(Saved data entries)

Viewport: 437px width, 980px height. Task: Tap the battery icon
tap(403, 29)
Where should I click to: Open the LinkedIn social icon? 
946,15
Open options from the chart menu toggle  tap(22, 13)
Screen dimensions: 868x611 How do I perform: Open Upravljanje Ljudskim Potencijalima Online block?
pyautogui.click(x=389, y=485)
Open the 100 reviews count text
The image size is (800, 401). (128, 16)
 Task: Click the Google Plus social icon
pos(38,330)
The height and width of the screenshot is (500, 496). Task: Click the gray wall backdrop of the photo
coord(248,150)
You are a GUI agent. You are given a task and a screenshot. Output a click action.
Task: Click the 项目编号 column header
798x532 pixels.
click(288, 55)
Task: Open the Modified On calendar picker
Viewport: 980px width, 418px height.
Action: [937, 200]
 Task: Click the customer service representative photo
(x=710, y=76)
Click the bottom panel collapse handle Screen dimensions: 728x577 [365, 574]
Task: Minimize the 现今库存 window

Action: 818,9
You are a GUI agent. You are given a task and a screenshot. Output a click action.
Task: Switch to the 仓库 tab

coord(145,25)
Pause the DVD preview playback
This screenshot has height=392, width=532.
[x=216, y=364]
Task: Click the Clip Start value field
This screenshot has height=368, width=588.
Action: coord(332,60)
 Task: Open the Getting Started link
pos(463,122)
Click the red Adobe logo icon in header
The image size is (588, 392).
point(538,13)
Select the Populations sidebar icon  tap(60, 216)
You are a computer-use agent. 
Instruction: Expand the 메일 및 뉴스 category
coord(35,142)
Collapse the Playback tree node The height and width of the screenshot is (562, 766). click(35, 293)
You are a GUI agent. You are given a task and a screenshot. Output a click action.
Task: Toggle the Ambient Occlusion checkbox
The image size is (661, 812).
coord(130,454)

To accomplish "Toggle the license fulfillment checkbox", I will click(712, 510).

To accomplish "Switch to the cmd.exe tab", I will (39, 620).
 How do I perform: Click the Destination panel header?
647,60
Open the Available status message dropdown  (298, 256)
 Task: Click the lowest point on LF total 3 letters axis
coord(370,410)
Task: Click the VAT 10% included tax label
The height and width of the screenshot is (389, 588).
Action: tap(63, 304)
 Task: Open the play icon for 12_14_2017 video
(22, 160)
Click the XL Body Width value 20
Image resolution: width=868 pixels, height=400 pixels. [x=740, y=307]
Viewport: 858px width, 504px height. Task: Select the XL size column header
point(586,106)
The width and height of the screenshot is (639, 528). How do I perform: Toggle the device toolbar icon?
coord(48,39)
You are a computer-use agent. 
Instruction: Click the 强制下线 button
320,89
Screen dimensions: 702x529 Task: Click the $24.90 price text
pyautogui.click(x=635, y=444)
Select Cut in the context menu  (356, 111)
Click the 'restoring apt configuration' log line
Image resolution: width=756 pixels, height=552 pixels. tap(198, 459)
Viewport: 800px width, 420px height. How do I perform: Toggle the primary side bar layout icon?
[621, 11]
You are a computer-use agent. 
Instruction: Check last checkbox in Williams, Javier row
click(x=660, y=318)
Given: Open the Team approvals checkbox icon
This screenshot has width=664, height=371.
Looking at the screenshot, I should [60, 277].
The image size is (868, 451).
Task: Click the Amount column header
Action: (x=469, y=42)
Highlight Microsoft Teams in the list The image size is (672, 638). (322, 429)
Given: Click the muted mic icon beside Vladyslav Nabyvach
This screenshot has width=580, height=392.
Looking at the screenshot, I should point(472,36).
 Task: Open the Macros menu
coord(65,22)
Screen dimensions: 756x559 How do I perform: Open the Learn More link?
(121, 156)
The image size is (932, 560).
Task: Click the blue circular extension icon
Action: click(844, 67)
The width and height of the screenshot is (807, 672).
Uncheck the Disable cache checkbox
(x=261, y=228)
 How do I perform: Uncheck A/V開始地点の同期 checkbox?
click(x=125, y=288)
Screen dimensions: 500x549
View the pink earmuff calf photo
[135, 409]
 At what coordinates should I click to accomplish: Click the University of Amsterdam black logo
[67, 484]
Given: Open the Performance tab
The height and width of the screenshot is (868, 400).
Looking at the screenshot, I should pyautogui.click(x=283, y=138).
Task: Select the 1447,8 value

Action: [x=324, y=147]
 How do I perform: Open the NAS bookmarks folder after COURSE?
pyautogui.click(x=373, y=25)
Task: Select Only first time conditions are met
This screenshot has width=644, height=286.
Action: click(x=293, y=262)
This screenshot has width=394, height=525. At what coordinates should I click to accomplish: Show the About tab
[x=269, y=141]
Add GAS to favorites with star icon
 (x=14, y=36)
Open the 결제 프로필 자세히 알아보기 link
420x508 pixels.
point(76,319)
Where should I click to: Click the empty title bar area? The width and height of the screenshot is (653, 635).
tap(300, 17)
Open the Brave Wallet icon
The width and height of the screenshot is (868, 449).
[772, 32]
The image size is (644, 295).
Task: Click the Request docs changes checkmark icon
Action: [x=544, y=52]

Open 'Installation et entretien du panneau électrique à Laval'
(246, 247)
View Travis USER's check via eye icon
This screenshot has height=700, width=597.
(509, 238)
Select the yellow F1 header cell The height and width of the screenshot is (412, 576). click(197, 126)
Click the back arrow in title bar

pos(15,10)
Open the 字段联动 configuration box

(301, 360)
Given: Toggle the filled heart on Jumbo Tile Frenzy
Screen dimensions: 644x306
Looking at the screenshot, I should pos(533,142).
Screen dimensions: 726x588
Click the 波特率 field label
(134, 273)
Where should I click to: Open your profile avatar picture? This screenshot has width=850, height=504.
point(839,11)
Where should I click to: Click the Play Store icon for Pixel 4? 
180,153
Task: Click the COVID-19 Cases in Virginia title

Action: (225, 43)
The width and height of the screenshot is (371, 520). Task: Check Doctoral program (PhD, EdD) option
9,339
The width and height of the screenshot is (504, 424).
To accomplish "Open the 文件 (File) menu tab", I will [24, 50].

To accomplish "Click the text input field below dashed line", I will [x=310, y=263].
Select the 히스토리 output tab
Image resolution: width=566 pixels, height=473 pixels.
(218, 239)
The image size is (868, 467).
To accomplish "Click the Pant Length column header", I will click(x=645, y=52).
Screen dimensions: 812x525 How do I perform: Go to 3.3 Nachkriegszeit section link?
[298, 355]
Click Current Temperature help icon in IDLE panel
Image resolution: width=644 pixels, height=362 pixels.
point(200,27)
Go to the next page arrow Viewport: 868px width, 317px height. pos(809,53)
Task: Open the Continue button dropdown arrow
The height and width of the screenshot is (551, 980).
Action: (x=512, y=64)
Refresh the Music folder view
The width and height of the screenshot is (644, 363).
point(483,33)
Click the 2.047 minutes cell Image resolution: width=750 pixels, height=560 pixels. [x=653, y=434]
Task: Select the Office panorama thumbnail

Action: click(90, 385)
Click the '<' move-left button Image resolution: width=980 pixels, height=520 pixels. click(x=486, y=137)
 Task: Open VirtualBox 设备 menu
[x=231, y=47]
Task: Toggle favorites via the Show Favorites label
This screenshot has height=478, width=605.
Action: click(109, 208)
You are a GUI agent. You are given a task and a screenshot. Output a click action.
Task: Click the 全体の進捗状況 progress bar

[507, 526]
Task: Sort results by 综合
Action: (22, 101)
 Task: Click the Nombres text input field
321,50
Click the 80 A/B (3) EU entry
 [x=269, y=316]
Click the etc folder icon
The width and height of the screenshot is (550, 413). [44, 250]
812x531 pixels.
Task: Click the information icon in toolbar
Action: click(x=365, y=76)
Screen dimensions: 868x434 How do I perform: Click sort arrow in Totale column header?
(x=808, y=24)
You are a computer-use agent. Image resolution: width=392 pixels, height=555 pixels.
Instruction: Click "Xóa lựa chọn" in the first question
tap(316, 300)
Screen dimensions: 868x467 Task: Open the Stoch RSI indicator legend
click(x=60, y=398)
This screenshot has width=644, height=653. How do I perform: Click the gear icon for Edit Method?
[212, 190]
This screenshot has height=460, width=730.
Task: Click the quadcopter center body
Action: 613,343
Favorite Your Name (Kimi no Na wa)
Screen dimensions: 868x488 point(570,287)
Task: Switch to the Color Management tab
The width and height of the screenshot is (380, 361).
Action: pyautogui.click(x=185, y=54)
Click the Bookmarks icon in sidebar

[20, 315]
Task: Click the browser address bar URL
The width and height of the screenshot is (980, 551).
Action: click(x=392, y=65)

[About this task]
Where a line of the records holds the word "dropdown", copy that line.

[Your response]
Open the Available status message dropdown  (298, 256)
Task: Open the Continue button dropdown arrow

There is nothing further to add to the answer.